I think you're on the right track.
Your first two examples are pretty good ones; things like warmth and beauty are hard to quantify, and so the word relative can apply.
Greatness in music is also hard to quantify, but the greatest in history is a superlative, so I don't think “It's all relative” works as well there. Typically, the phrase is uttered as a way to say, “There's no sense arguing about this, we'll just have to accept that we're looking at this differently, and neither of us is right or wrong.” Indeed, in the end, the two engaged in the music debate may also have to “agree to disagree,” but I still don't think “It's all relative” is a good way to summarize that disagreement. Perhaps if the argument was:
He thinks Green Day is a great band, I say they're just alright.
then “It's all relative” would apply more aptly.
As for the last one, I don't think “It's all relative” applies to just any difference of opinion, there should be some sort of quantitative difference in the argument.
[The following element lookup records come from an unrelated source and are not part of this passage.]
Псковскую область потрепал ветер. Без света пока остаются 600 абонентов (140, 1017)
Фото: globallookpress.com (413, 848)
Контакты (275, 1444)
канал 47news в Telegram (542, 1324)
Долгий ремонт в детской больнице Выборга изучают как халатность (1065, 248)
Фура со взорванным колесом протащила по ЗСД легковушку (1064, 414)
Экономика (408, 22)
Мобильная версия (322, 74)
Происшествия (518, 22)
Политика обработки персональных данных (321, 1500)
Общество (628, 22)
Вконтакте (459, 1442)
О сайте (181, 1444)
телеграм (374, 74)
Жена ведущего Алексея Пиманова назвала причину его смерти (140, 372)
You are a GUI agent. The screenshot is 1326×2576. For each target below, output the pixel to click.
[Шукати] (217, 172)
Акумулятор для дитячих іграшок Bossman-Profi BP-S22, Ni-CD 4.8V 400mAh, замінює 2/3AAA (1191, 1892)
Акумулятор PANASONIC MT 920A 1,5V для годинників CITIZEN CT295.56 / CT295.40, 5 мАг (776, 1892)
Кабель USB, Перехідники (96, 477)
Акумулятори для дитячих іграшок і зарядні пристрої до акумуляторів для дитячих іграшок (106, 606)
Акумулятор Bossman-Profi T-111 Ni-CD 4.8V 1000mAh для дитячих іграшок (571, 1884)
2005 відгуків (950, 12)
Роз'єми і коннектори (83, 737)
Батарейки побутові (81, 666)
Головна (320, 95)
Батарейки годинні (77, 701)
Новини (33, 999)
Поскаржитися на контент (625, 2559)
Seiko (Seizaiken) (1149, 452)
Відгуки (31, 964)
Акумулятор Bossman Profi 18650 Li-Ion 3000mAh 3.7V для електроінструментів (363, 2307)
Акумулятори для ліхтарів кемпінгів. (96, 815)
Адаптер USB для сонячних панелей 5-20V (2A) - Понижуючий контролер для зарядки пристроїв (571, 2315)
So if you set it up like this:
She thinks the budget will result in significant savings; he thinks it'll only be a drop in the bucket.
then “It's all relative” would do better job of describing the disagreement. In your original, there's nothing relative about the argument, they are arguing about whether or not the budget will “save millions.” Sure, that's quantitative, too, but it's only when that argument shifts to a question like, “Do those millions represent a ‘lot’ of money?” would “It's all relative” come back into play.